In Loeser, the Chapter 7 trustee filed an adversary proceeding seeking to recover, among other claims, certain alleged fraudulent transfers pursuant to Section 548 of the Bankruptcy Code and Pennsylvania's Uniform Fraudulent Transfer Act, 12 Pa. Cons. Stat. § 5104 (applicable by way of 11 U.S.C. § 544(b)). The defendants filed a motion to dismiss, arguing that pursuant to Stern, the bankruptcy court lacked the "constitutional authority to enter a final judgment in a fraudulent transfer action without their consent." The trustee argued in response that the bankruptcy court "clearly" has jurisdiction over "core bankruptcy matters such as fraudulent transfer actions" and that the defendants' "interpretation of Stern [was] too broad."

U.S. Bankruptcy Chief Judge Mary France of the Middle District of Pennsylvania began her analysis by acknowledging the court's "clear statutory authority" to enter a final judgment under the circumstances. As set forth in 28 U.S.C. § 157(b)(2)(H), "fraudulent conveyance actions are specifically denoted as 'core' proceedings arising under the Bankruptcy Code and subject to final determination by the bankruptcy court." (See § 157(b)(1) and (2) ("Bankruptcy judges may hear and determine all cases under Title 11 ... and may enter appropriate orders and judgments. ... (2) Core proceedings include ... (H) proceedings to determine, avoid, or recover fraudulent conveyances.").)

Nevertheless, the court, in accord with Stern, found that "although these types of claims are designated as 'core,' and the bankruptcy court is authorized by statute to decide core matters, this power exceeds constitutional limits placed on an Article I judge." Thus, without consent to the entry of judgment, a bankruptcy court cannot adjudicate a fraudulent transfer claim unless (1) "resolution of the claim against the defendant is part of the claim allowance process" or (2) "the claim against the defendant falls within the public rights exception." Since the defendants did not consent to the entry of judgment, nor was the adversary proceeding "part of the claims allowance process," the court was left to determine whether or not the adversary proceeding fell within the "public rights exception."

The public rights exception "permits an Article I court [such as the bankruptcy court] to enter final orders in cases that otherwise must be determined by an Article III court." However, as noted in Loeser, judicial interpretation of the public rights exception has "varied." At its core, it involves the distinction between "public" and "private" rights. The Stern court relied heavily on its prior decision in Granfinanciera S.A. v. Nordberg, 492 U.S. 33 (1989), which explained the distinction as follows: "If a statutory right is not closely intertwined with a federal regulatory program Congress has power to enact, and if that right neither belongs to nor exists against the federal government, then it must be adjudicated by an Article III court." The Granfinanciera court also recognized that fraudulent transfer actions are "quintessentially suits at common law that more nearly resemble state-law contract claims brought by a debtor to augment the bankruptcy estate than they do creditors' hierarchically ordered claims to a pro rata share of the bankruptcy res." The Loeser court also emphasized the U.S. Court of Appeals for the Ninth Circuit's decision in Executive Benefits Insurance Agency v. Arkison (In re Bellingham Insurance Agency), 702 F.3d 553, 561 (9th Cir. 2012), which interpreted Stern's reliance upon Granfinanciera to require a finding that "fraudulent transfer actions may not be decided by an Article I court."

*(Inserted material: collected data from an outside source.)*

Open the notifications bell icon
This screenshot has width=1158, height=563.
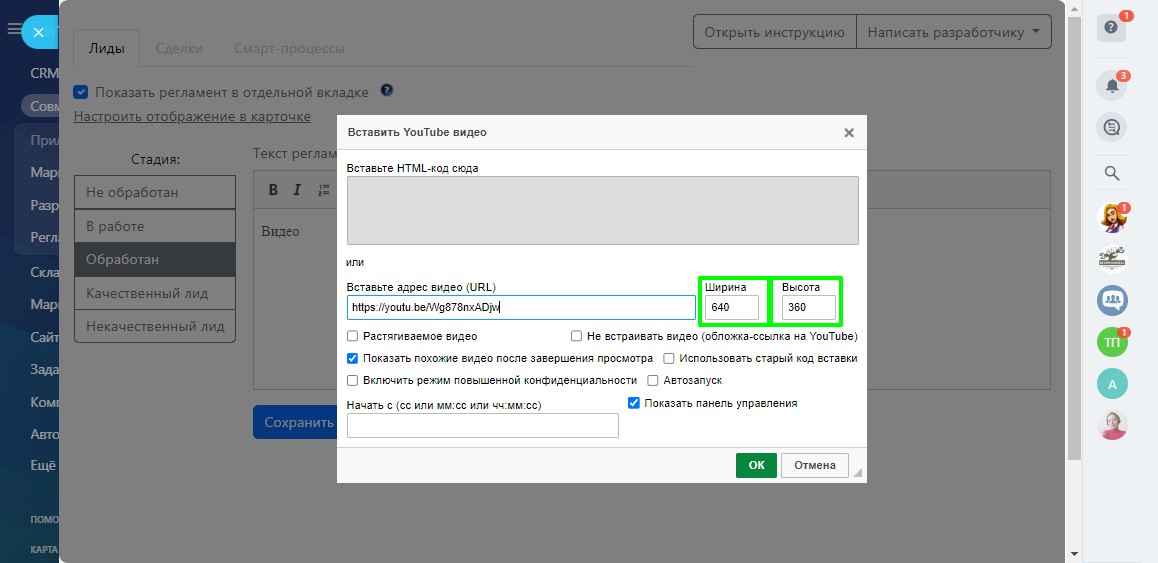click(x=1111, y=86)
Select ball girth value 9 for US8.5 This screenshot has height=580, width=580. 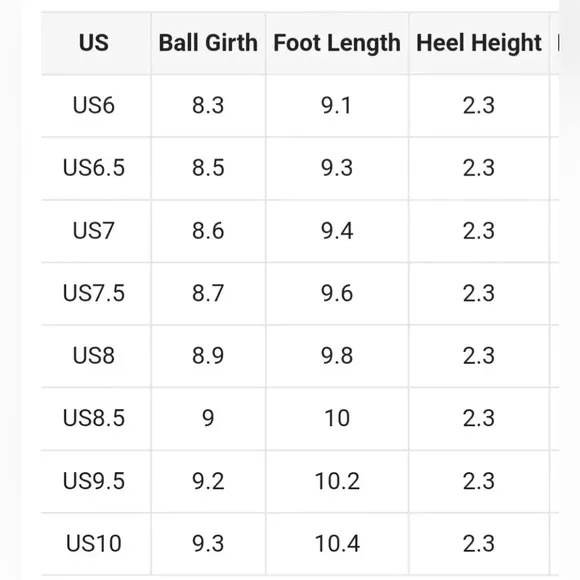pyautogui.click(x=208, y=418)

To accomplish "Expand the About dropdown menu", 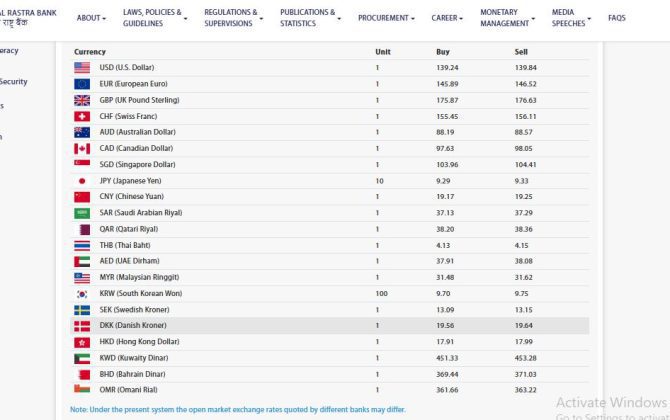I will coord(92,18).
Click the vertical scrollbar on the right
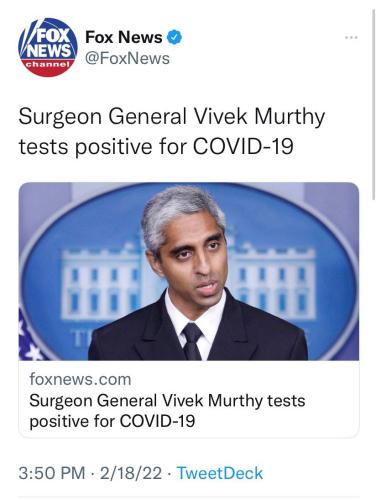 tap(373, 105)
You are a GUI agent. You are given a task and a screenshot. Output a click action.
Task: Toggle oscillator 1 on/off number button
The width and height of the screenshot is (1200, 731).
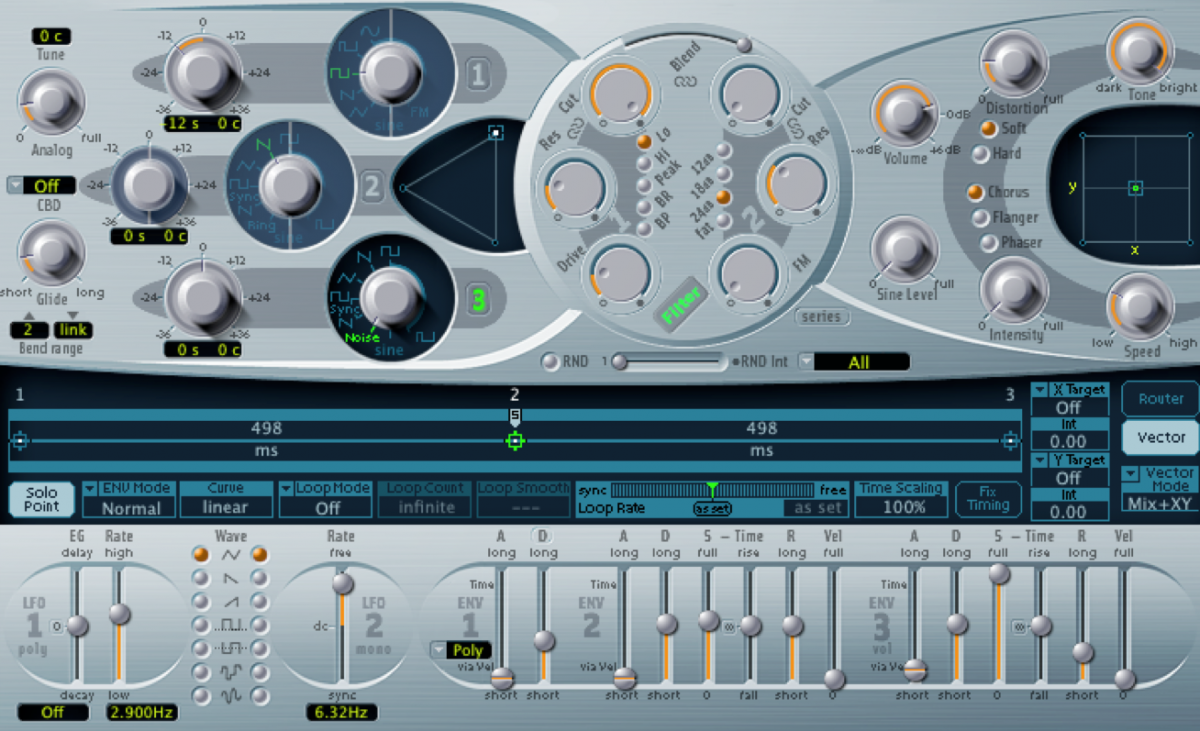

In Loeser, France therefore concluded that the "right to recover fraudulent transfers is a private, not public right." Accordingly, while inserting a caveat that circumstances may vary, the court held that "a bankruptcy court may not decide a fraudulent transfer action" under the circumstances presented. Interestingly, however, this jurisdictional issue remains open in the Third Circuit. The court within the opinion acknowledges that its ruling represents a clear departure from other lower court post-Stern decisions — including a recent opinion from the Loeser court itself. (See, e.g., Black, Davis and Shue Agency v. Frontier Insurance Co. in Rehabilitation(In re Black, Davis and Shue Agency), 471 B.R. 381, 401 (Bankr. M.D. Pa. 2012) (France, C.B.J.); Zazzali v. 1031 Exchange Group (In re DBSI), 467 B.R. 767, 772 (Bankr. D. Del. 2012); Bohm v. Titus (In re Titus), 467 B.R. 592, 633 (Bankr. W.D. Pa. 2012).)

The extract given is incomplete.